According to statistics from China's Ministry of Land and Resources (MLR), the country is already edging dangerously close to its "red line", with just 1.826 billion mu available as of the end of last year.
China lost 123 million mu of arable land from 1997 to 2009.
"As China is still in a period of rapid industrialization and urbanization, taking over some arable land is inevitable," said Wang Xiaoying, a researcher at the Rural Development Institute under the Chinese Academy of Social Sciences. "But it is crucial to hold the bottom line."
The reclamation of barren land and rectification of land for construction uses would help ensure the arable land area, Wang said.

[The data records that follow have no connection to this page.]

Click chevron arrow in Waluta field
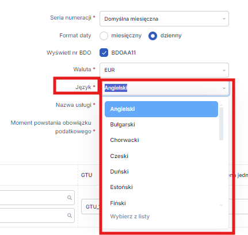Screen dimensions: 248x235 (224, 70)
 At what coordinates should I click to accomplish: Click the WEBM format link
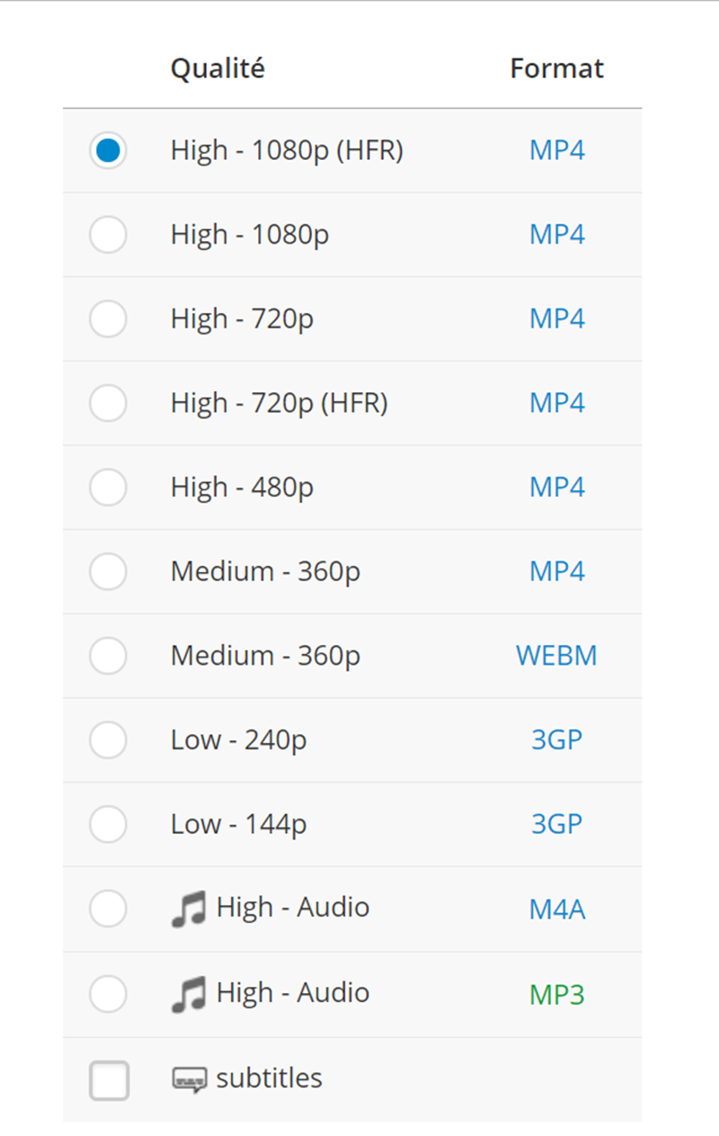tap(556, 656)
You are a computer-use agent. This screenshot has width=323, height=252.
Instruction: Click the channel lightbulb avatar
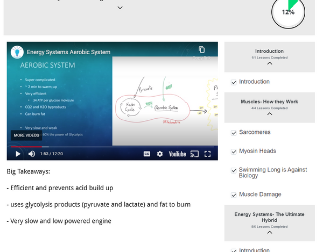(x=17, y=52)
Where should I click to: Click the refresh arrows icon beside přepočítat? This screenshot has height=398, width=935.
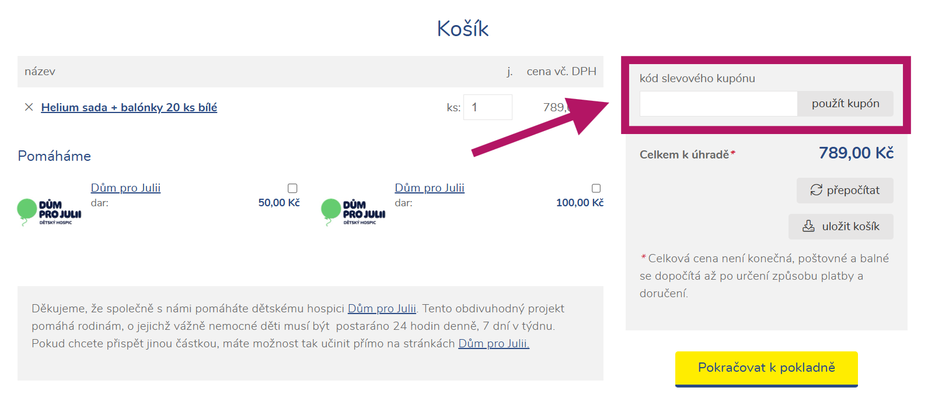[816, 190]
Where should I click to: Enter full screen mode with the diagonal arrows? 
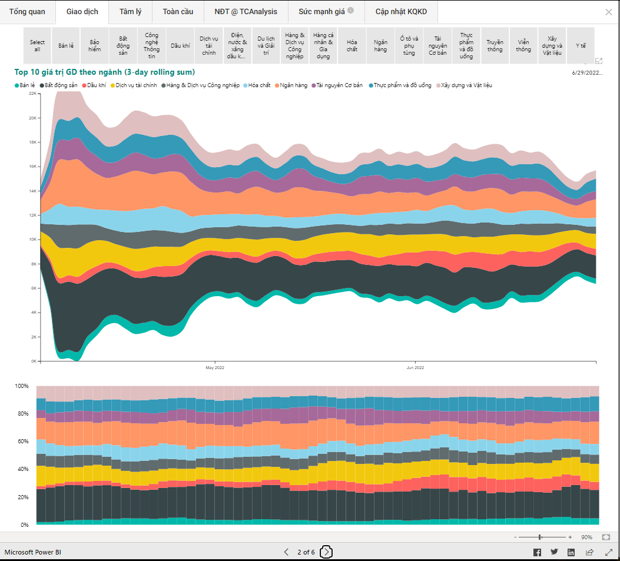(608, 552)
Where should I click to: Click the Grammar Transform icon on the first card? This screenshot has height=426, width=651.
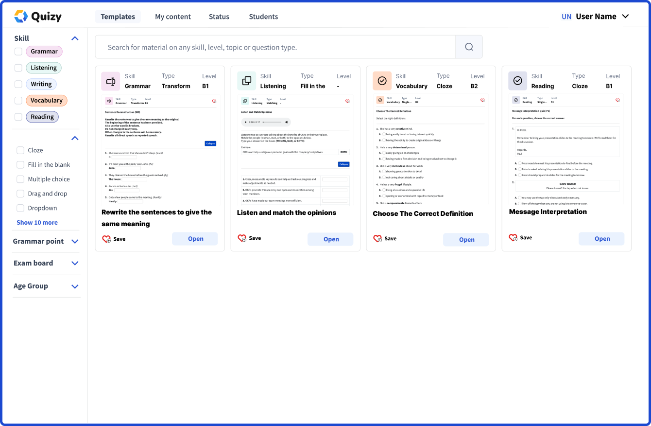(110, 81)
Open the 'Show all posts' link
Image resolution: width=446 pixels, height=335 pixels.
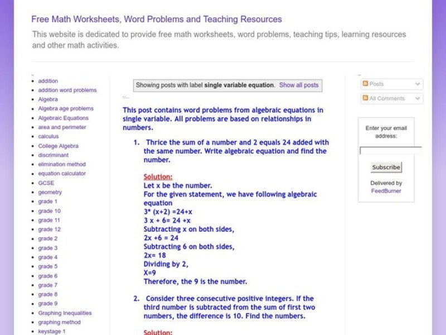coord(299,85)
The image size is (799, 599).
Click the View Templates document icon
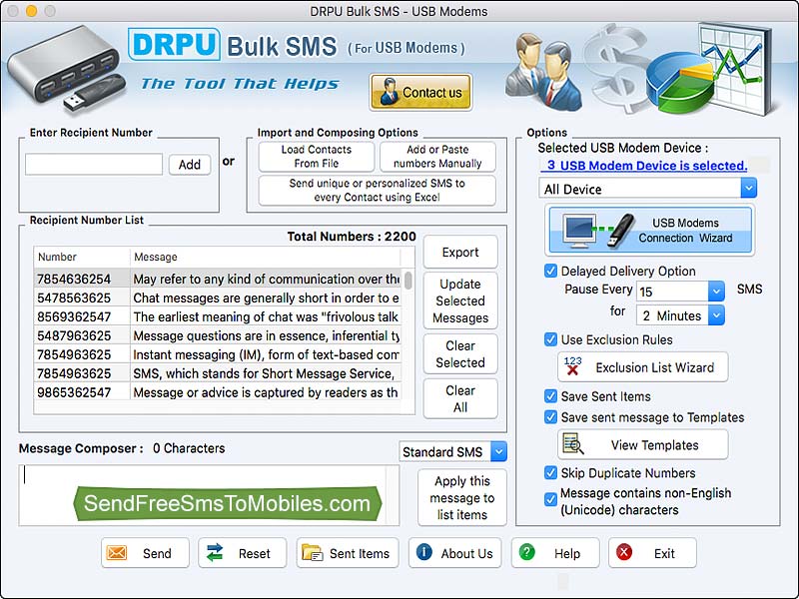pyautogui.click(x=569, y=445)
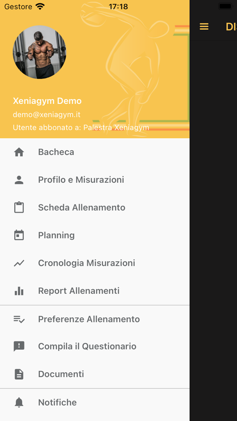Tap the trend line icon for Cronologia
Image resolution: width=237 pixels, height=421 pixels.
click(x=19, y=263)
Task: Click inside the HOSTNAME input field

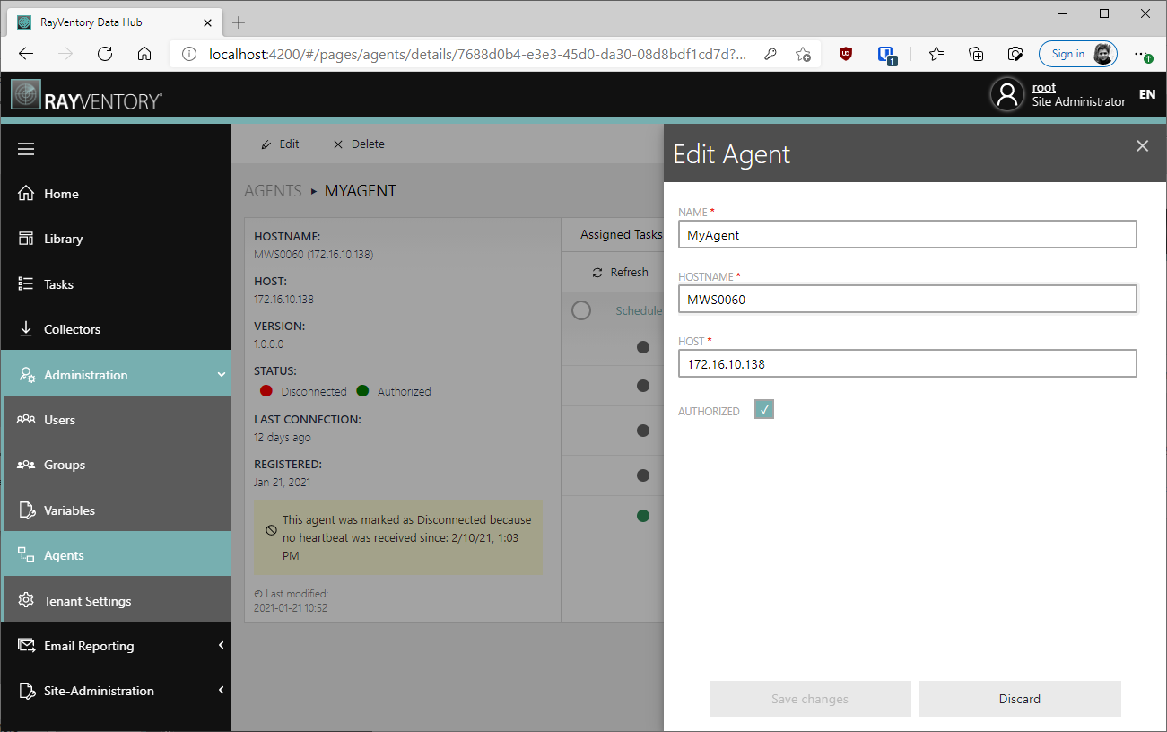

Kanayo F. Nwanze, president of the International Fund for Agricultural Development, urged China to redouble efforts to maintain enough arable land to produce grain for its growing population.
"For China, limited access to agricultural land, along with a growing population, has always been a challenge," Nwanze told media reporters while attending a celebration in Rome to commemorate the World Food Day on Saturday.
Over the past few years, to ensure the 1.8-billion-mu "red line", China has rigidly restricted the conversion of arable land to land for construction, kept the total area of land for construction under control and given special protection to farmland.
According to China's Land Administrative Law, every plot of arable land turned over for housing or industrial projects must be replaced by an equivalent amount of land.
However, analysts pointed out loopholes in the policy, the most obvious of which is that reclaimed land is always not as arable as occupied croplands.
"China should improve its policy to ensure reclaimed land matches the used arable land not just in area, but also in production capacity," said Zeng Xibai, a researcher with the Chinese Academy of Agricultural Sciences.
Further, Qiu Baoxing, vice minister of Housing and Urban-rural Development, said there was a dangerous trend when some local governments destroyed forests to reclaim farmland, which caused irreparable damages to the local environment.
To tackle the problem, the MLR urged local authorities to enhance implementation of the arable land policy, intensify monitoring and check conditions of reclaimed land, it said in a statement posted on its website Tuesday.
In the first nine months of this year the MLR found 85,000 mu of illegally occupied arable land, down 10.4 percent from one year earlier. Officials responsible for the illegal occupation were punished.
The Chinese government should also increase input to improve the production capacity of arable land, said Zeng.